As a necessary preliminary, it is necessary to establish that John is engaged in a trade, profession or vocation. This is necessary for calculating whether J has income tax liability as ITTOIA 2005, Part 2, s.5 stipulates that “income tax is charged on the profits of a trade, profession or vocation”. [THIS IS FINE, BUT NO NEED TO FURTHER DISCUSS]

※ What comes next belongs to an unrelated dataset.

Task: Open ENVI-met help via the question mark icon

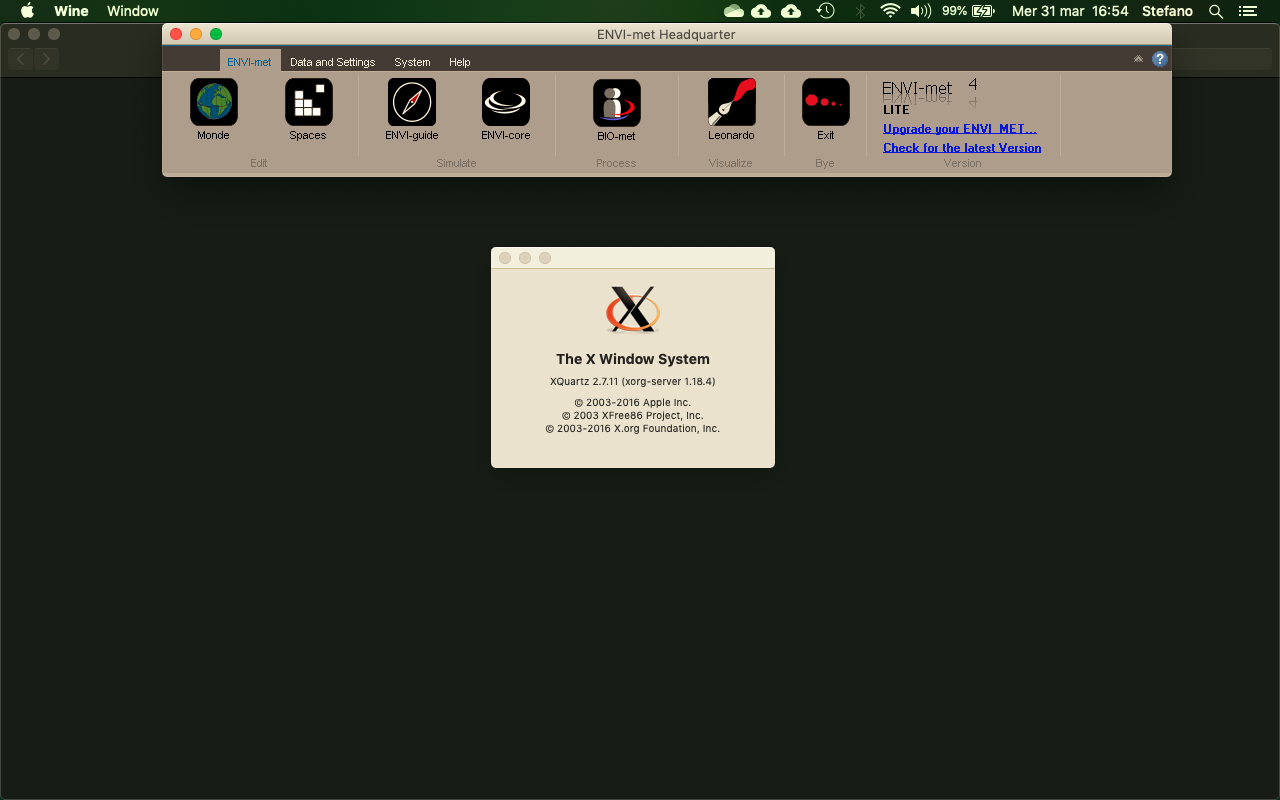Action: [1159, 59]
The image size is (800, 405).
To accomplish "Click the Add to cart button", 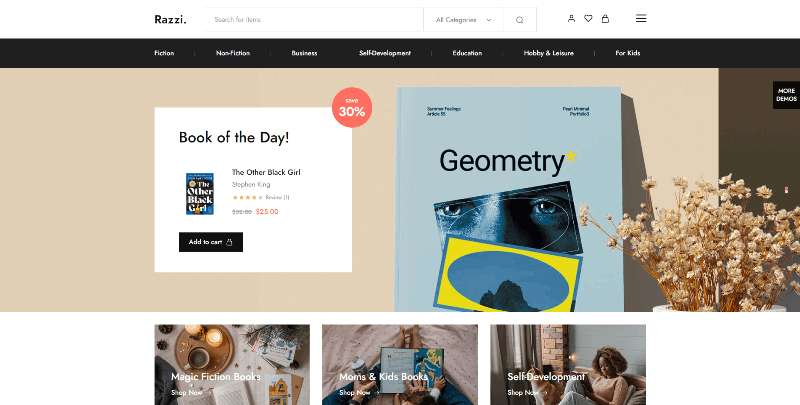I will 211,242.
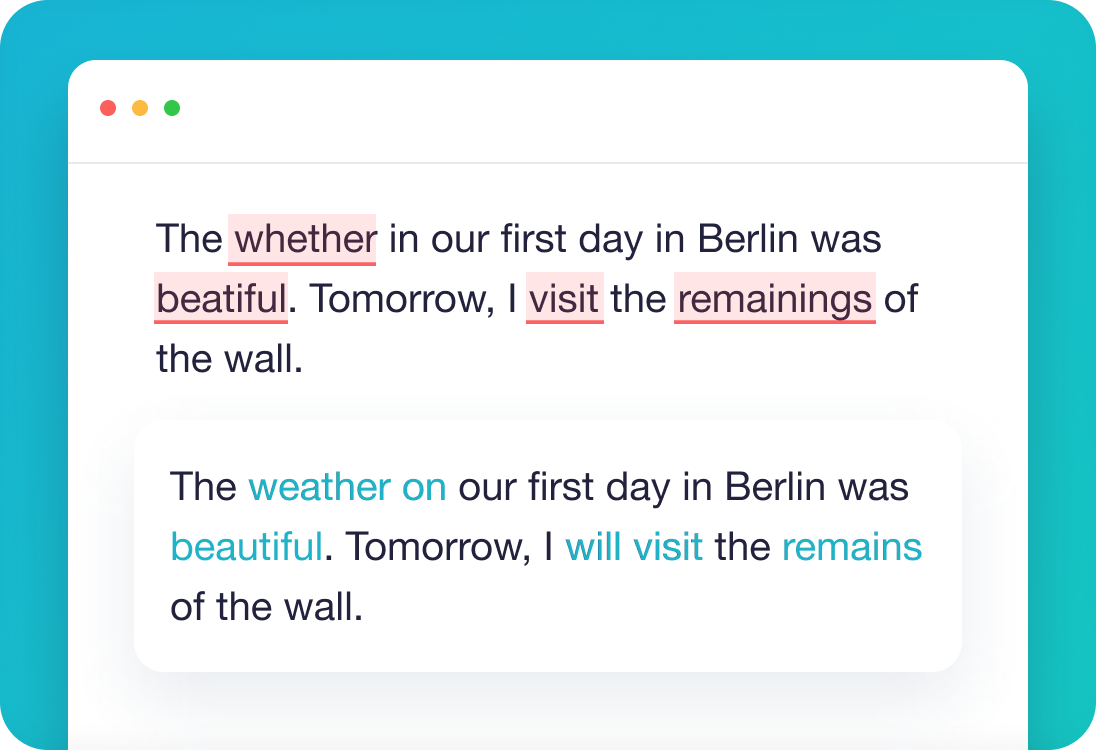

The definition of “trade” is not precise: in the Tax Acts and the Taxes Management Act 1970 s118(1), 'trade' includes every trade, manufacture, adventure or concern in the nature of trade. This is definition contains the word it attempts to define: however, it is clear that while it is not essential that there should be a regular business of buying and selling (Barry v Cordy (Inspector of Taxes) [1946]), if there is, a trade will be presumed, (as per Lord Wilberforce in Ransom v Higgs: “trade normally involves the exchange of goods or services for a reward”). In disputed cases, determining whether an activity is a trade is done on the basis of the “badges of trade”1: these provide guidance as to whether the activity is a trade, though no one test is decisive: they are: (1) the subject matter; (2) the length of the period of ownership; (3) the frequency of similar transactions by the same person; (4) supplementary work on the property realised; (5) the circumstances giving rise to the realisation; (6) motive. [THE BADGES ARE NOT RELEVANT IN RELATION TO HIS RESTAURANT, ONLY FOR THE LAND]

Applying this to J’s activities, the operation of a restaurant will be considered trade: not only is having paying customers, and thus trading, the very purpose of a restaurant (confirming the motive of J’s activity as sole proprietor of the restaurant), there is much evidence in the text of customers regularly engaging his services, “Cynthia, a regular customer” and “restaurant’s long-standing contract to provide catering”. The personal income J receives and the profits from the restaurant are taxable.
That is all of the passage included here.